Avery admitted, “consumers don't want to see an ad,” but that doesn’t mean they don’t want to hear from brands if they have something relevant and interesting to add to an online discussion.
“Being able to enter that conversation with consumers directly by creating your own assets that then can scale into something that does go viral, that is amazing. This is a golden age for marketing, the fact that brands can create their own reach is completely unprecedented.”
Vayner in APAC
Avery is now based in the United States, but was VaynerMedia’s first MD in APAC, helping launch the brand’s presence in the region. Within two years of launch, the brand had over 150 APAC employees.
She credits this growth with ”speaking our truth,” and “a deep focus on both consumer centricity and underpriced attention.”
“Everyone in the industry I was meeting with told me that we would never succeed as an American agency, opening in the cities we opened in. We went from zero to 200 employees and $20 million in revenue in two years, which is pretty unusual. I think that we were able to do that through speaking our truth and through being uniquely Vayner.”
In addition to standing firm on the business’ values, Avery said success also came from the fact the team “were really strategic in our hiring process.”
“We opened up Australia with Amy Bradshaw, who was an Australian who had been with Vayner for at least five years. She really understood Vayner and who we are, but she also understood this market. I think that intersection is really the magic. I think about who my first hires were in Singapore – they were all people who really knew the market. We were hiring local, but having the influence of people who really understand who we are as the agency was the perfect combination for us.”
Most recently, Denny Handlin was named executive creative officer for VaynerMedia Australia, with the former head of global business marketing for TikTok ANZ joining the business in March.
Looking ahead, Avery’s main hope for VaynerMedia’s ever-growing presence in APAC is for the team to “continue to unite creative and media.”

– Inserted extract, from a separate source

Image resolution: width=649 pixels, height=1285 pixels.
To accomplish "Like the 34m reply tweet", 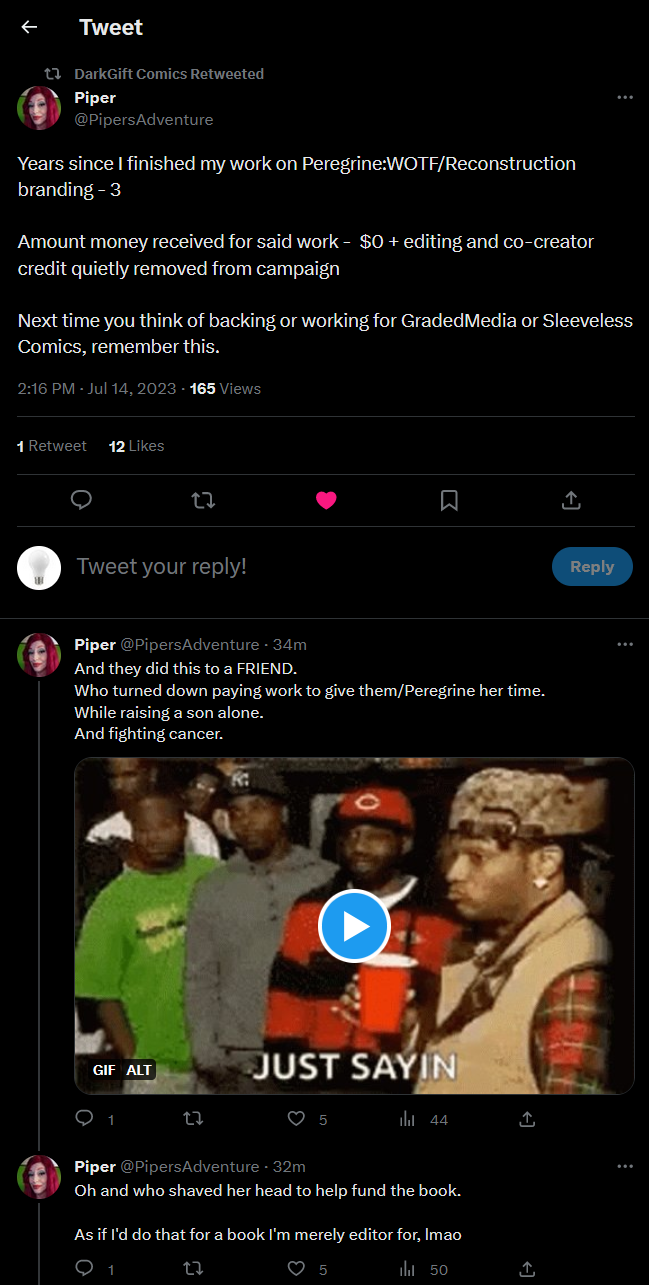I will (297, 1119).
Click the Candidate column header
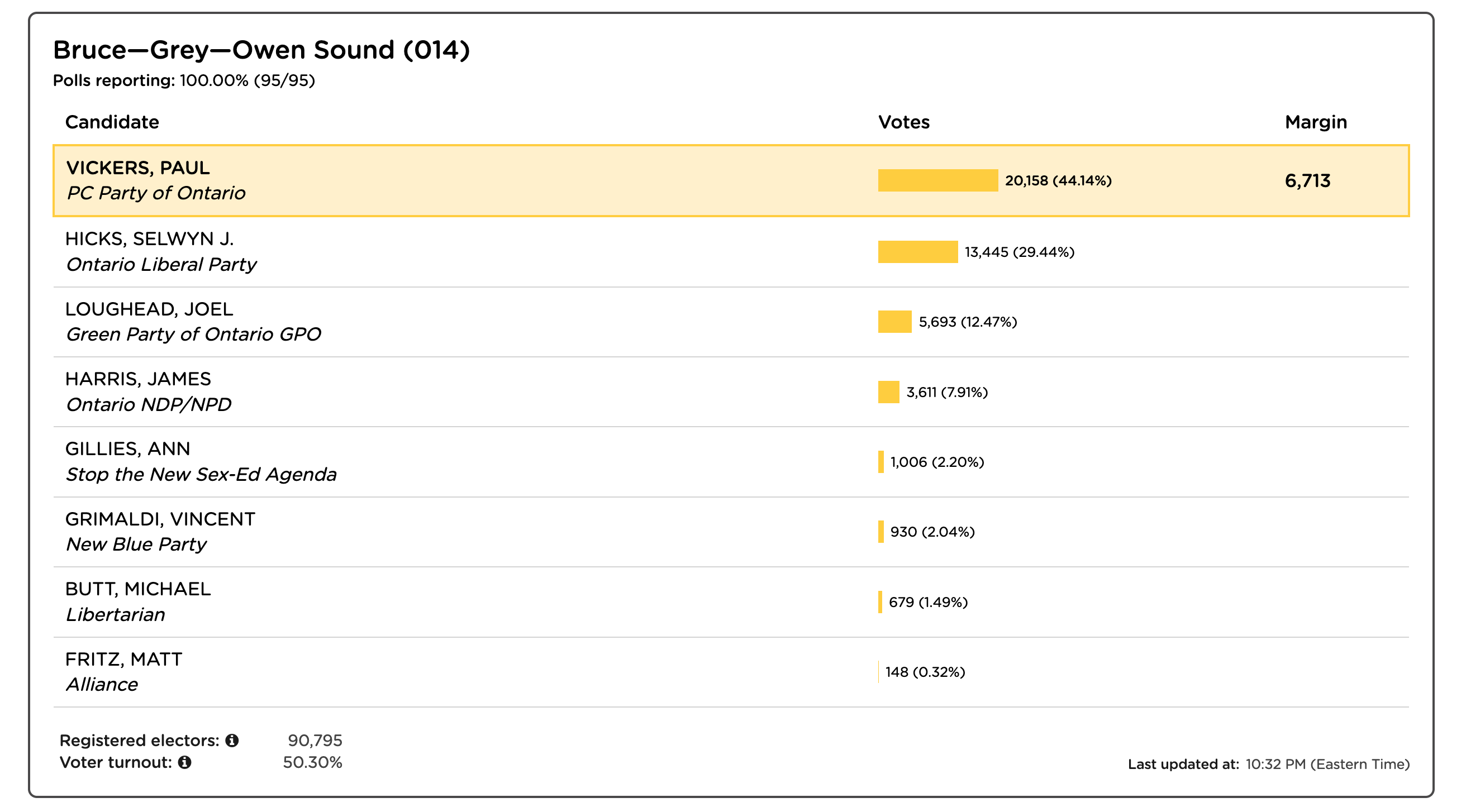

“We've had a lot of success on the creative side, particularly with social, that's really our bread and butter – and we truly believe that for any brand, your first dollar should go to organic social first.
“But as we continue to grow and scale our presence in this region, combining creative with media will allow us to really supercharge business results for our clients.”
Most VaynerMedia clients buy their media through a global media agency, and Avery admitted “we haven't had the opportunity to combine creative and media as much as I think we would like to.”
“That is my big hope for us in the next 12, 18, 24 months, to have the opportunity to do that for a few bold brands and use those as case studies to really help more clients across APAC and ANZ accelerate their business. Because creative is the variable of success of any media plan.”
Cultural relevance is a big focus, and in a region as diverse as APAC, that means a focus on “local first whenever possible.”
“The prevailing theory is whenever possible, to create per country – so Australia being different from New Zealand, ideally. There's also budget realities, and there's times when people are just running a campaign at the regional level, and that is what it is, but whenever possible we believe in being as locally driven as possible.”
Avery noted “over the past few years, things have shifted a bit” in how marketers operate.
“When we first opened APAC, we were doing mostly regional work, and clients have been swinging in the direction of more local first style marketing, often united by regional principles or regional priorities or regional products. But local first is our preference, whenever possible.”